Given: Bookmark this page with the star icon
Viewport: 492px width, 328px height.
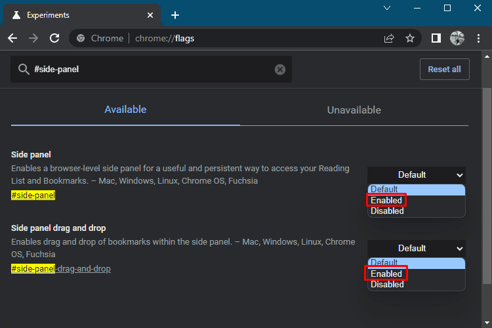Looking at the screenshot, I should (x=410, y=38).
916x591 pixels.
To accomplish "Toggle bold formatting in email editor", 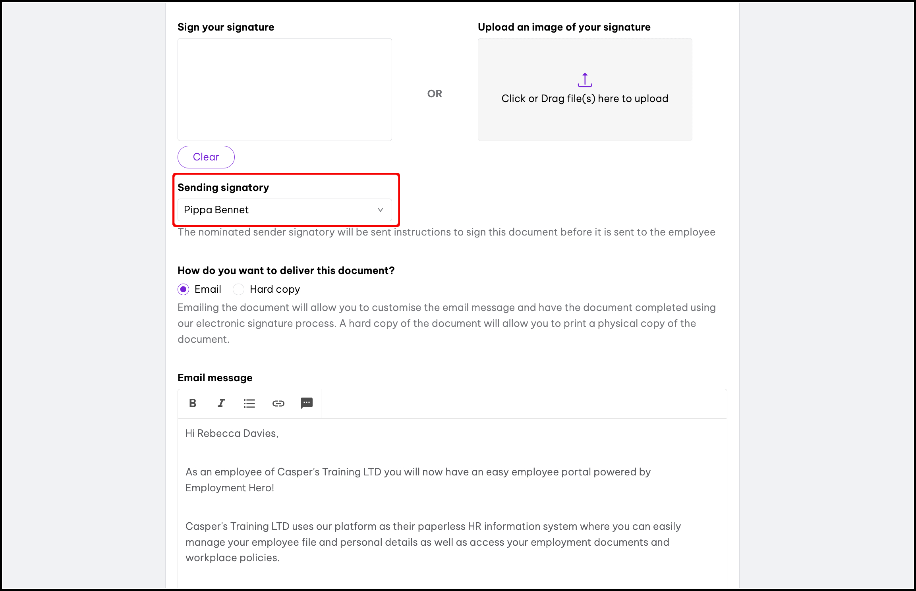I will point(192,403).

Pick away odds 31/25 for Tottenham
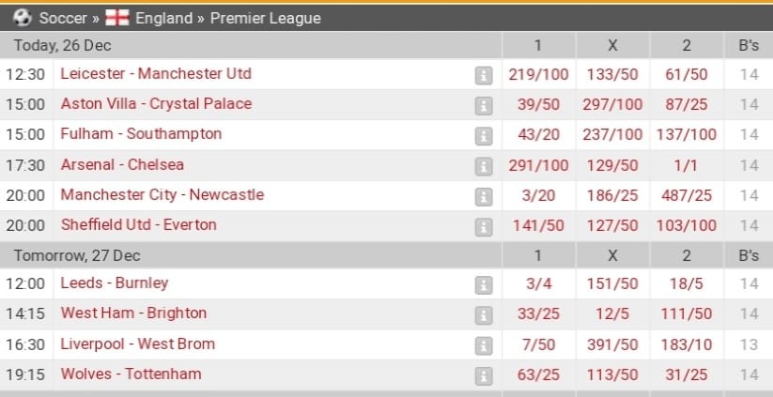coord(687,374)
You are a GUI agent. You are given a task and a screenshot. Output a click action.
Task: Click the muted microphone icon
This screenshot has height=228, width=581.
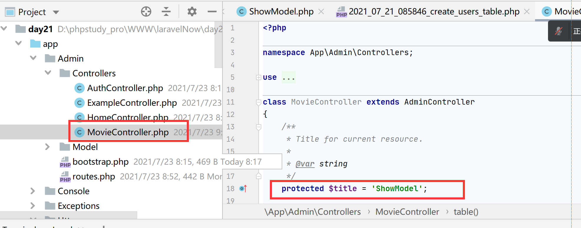coord(558,31)
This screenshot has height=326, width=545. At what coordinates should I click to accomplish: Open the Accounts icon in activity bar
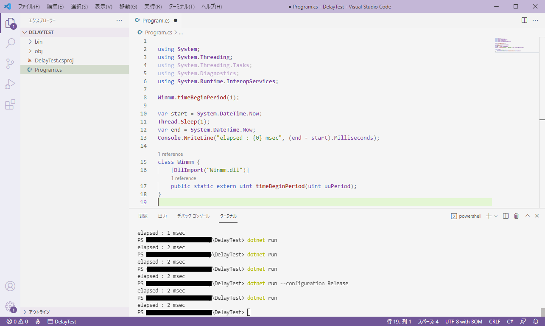click(10, 286)
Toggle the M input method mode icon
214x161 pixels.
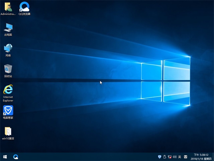coord(186,157)
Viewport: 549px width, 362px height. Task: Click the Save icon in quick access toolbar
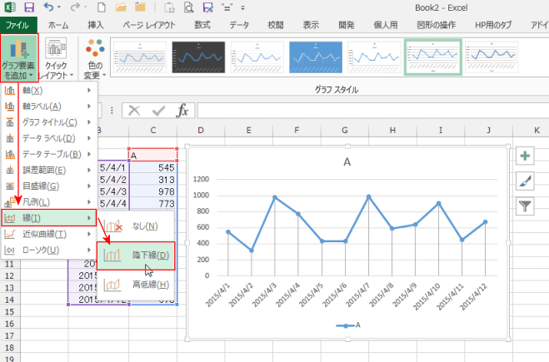[x=27, y=7]
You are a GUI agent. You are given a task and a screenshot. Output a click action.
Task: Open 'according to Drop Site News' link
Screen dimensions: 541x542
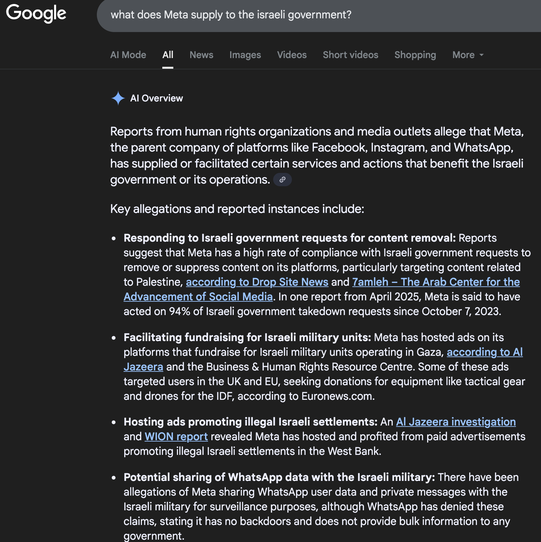[x=257, y=282]
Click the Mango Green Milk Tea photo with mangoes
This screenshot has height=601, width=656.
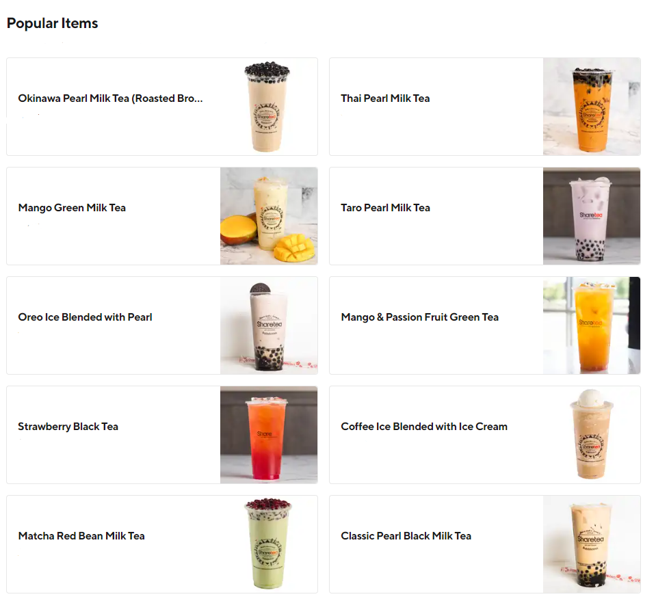[269, 216]
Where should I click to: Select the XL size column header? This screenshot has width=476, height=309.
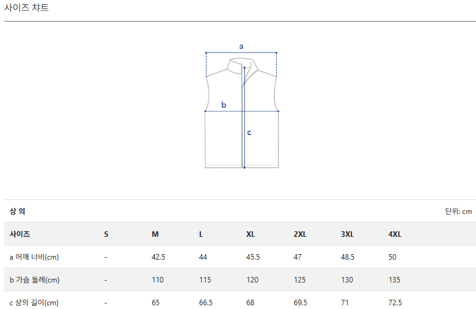[251, 234]

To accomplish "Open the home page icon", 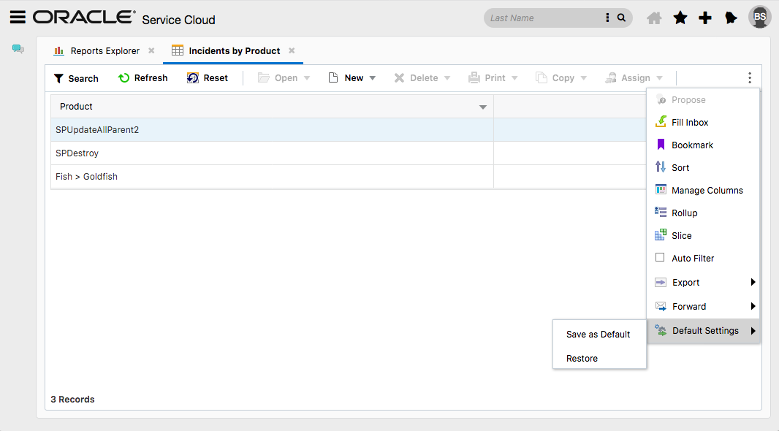I will (x=654, y=18).
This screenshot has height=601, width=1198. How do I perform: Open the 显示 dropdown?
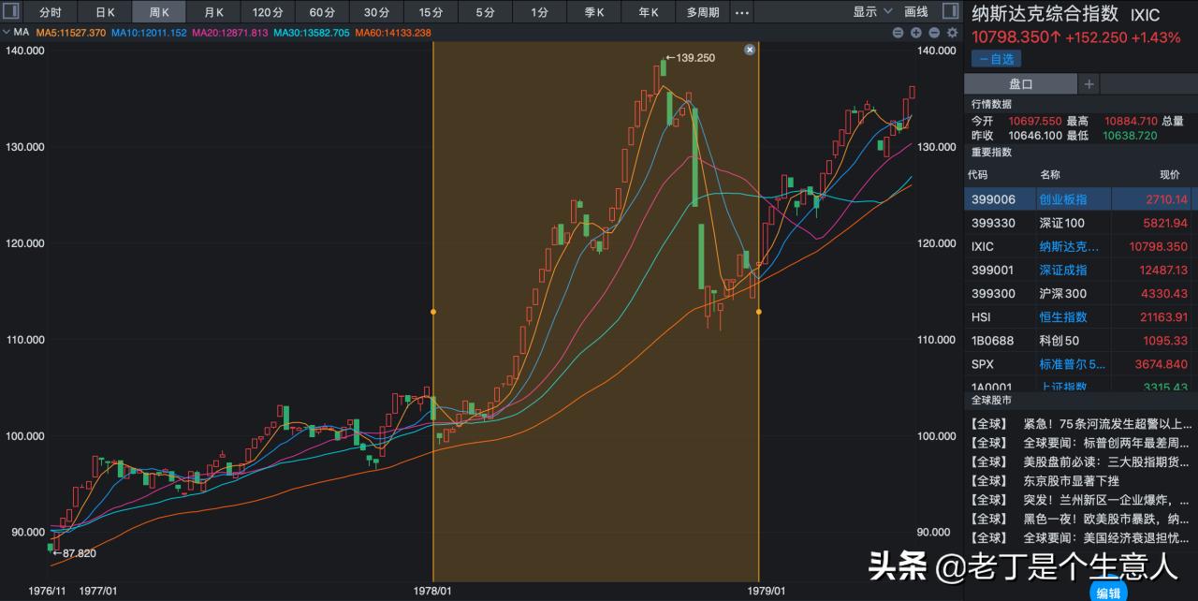pyautogui.click(x=870, y=12)
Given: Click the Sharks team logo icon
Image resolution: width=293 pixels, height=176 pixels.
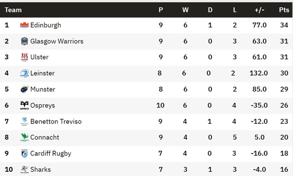Looking at the screenshot, I should click(24, 169).
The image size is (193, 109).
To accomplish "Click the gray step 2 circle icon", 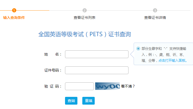I will coord(85,10).
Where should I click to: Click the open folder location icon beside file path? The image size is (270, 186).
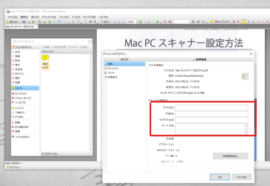[x=245, y=76]
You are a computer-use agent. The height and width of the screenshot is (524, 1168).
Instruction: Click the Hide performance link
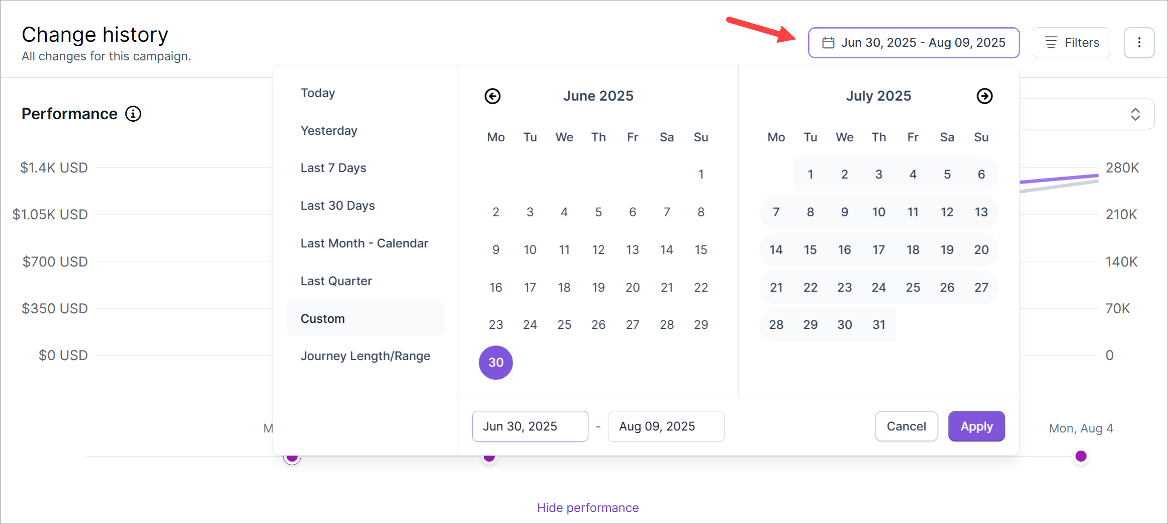point(587,508)
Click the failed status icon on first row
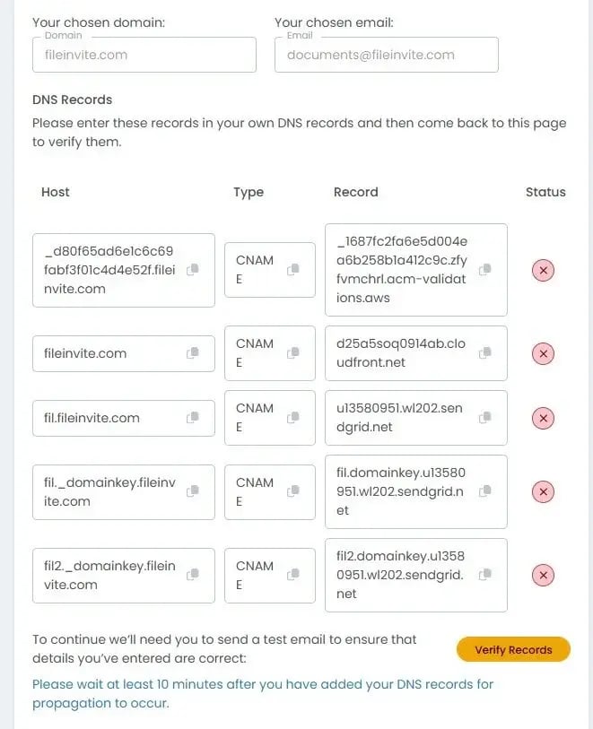 click(x=542, y=270)
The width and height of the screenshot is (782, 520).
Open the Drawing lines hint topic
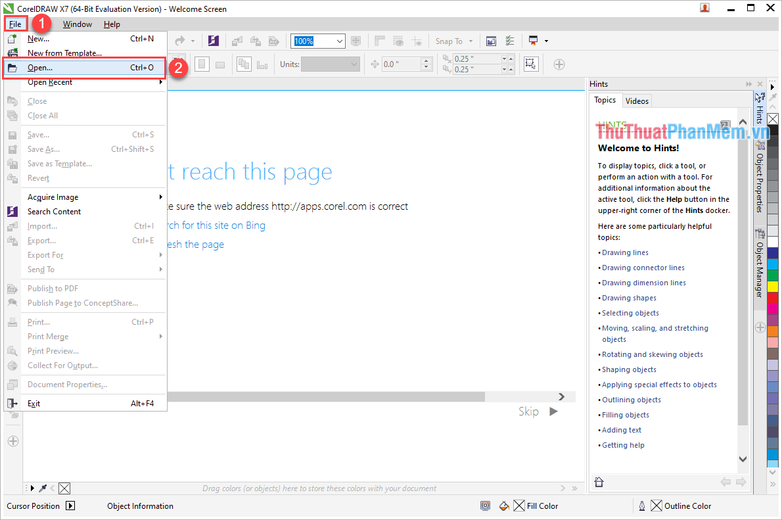tap(625, 252)
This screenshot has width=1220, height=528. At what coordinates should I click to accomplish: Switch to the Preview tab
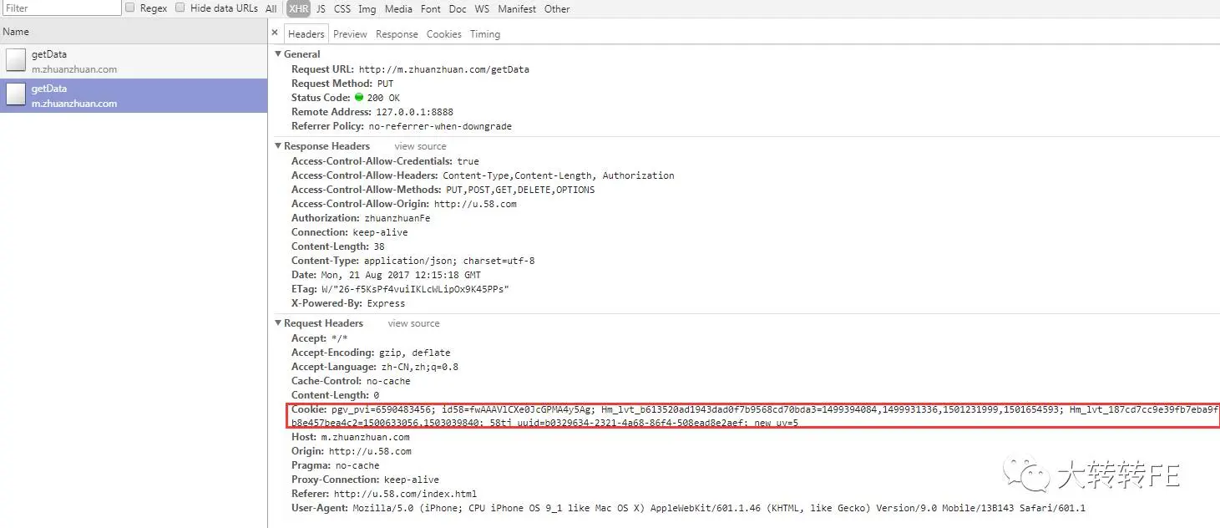350,34
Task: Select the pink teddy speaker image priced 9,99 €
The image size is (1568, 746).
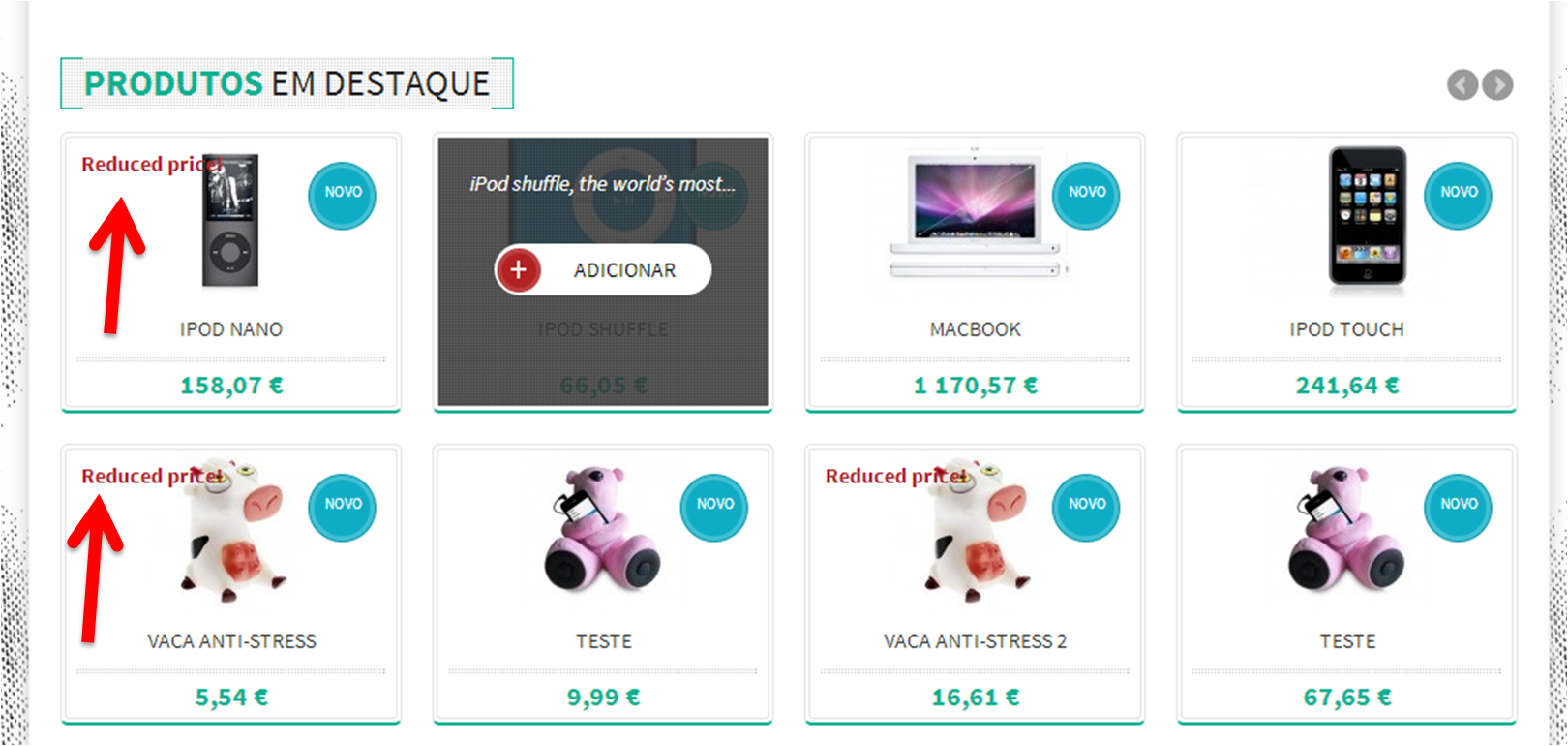Action: (603, 529)
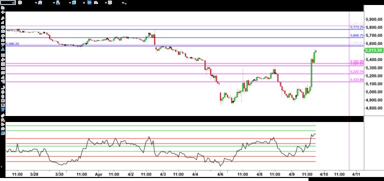The width and height of the screenshot is (384, 181).
Task: Open the symbol box dropdown arrow
Action: tap(13, 3)
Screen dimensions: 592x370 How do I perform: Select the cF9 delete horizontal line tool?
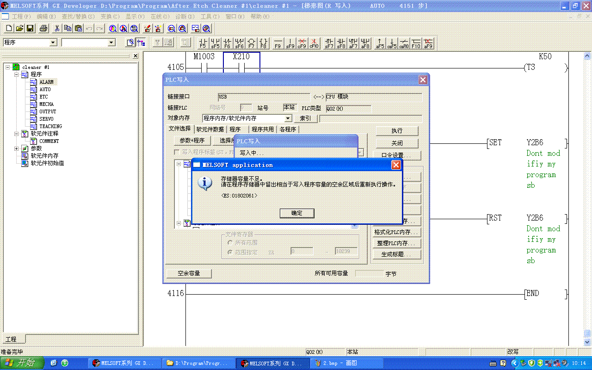coord(302,43)
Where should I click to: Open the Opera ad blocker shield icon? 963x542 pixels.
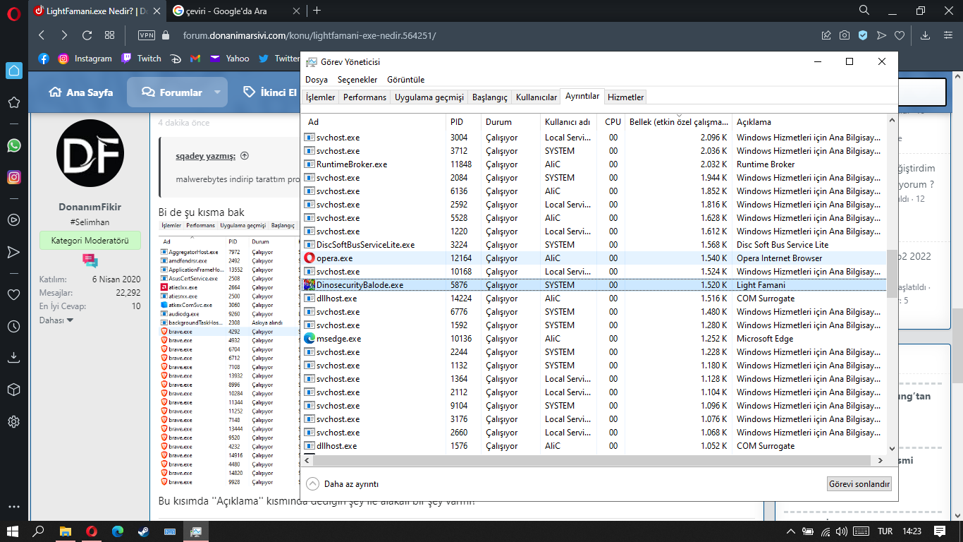coord(863,35)
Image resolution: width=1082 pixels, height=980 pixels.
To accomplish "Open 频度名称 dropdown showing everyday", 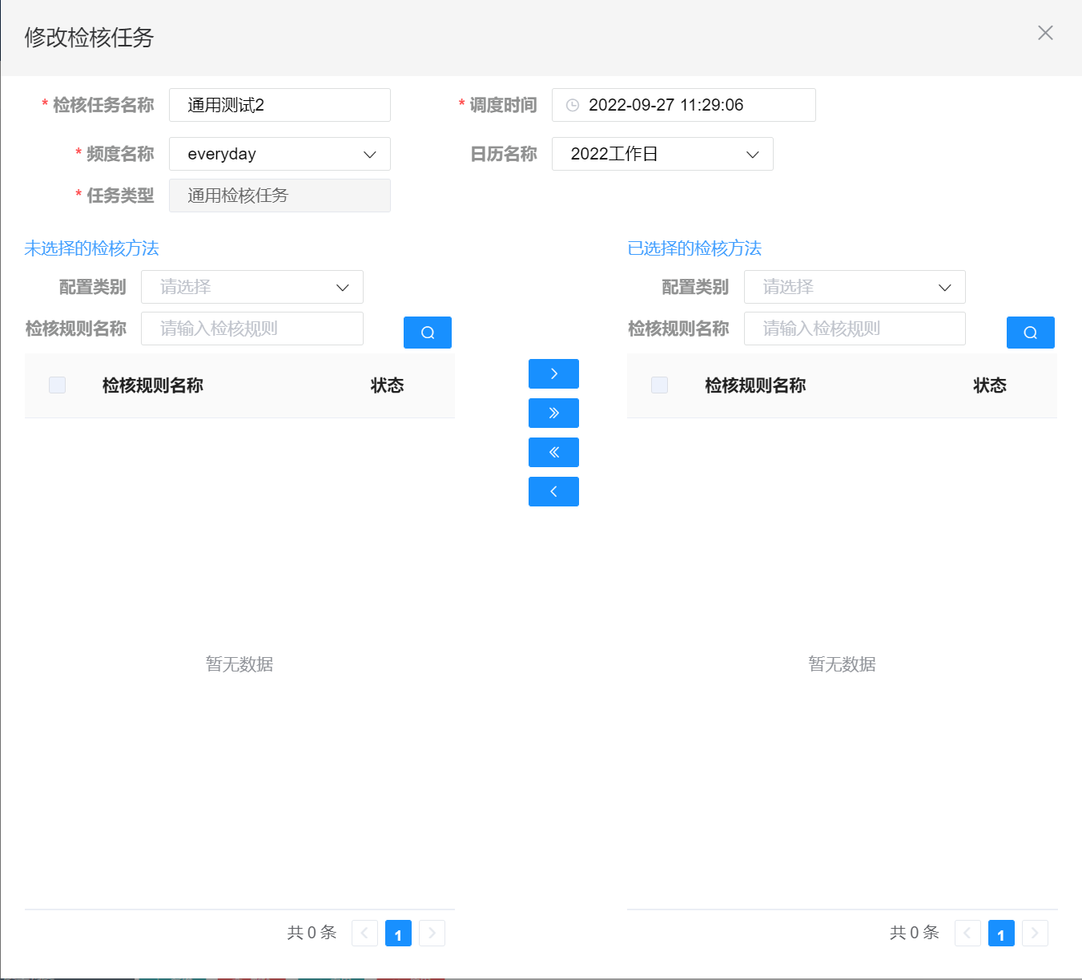I will tap(280, 154).
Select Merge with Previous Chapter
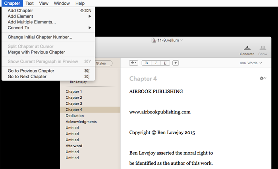The height and width of the screenshot is (169, 278). [36, 52]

# # # # # # #

→ EXERCISE OBJECTIVE
Everything above from the line containing "Pick away odds 31/25 for Tottenham" down to the line containing "Toggle the M input method mode icon" is to be duplicated exactly, both lines included, and the pictures are to be omitted.

→ SOLUTION TO THIS PROBLEM
Pick away odds 31/25 for Tottenham
coord(687,374)
You are a GUI agent. You are given a task and a screenshot. Output a click action.
Task: Click the muted microphone icon
This screenshot has height=228, width=581.
coord(558,31)
This screenshot has height=326, width=545. At what coordinates should I click to accomplish: Open the Accounts icon in activity bar
click(10, 286)
Toggle the M input method mode icon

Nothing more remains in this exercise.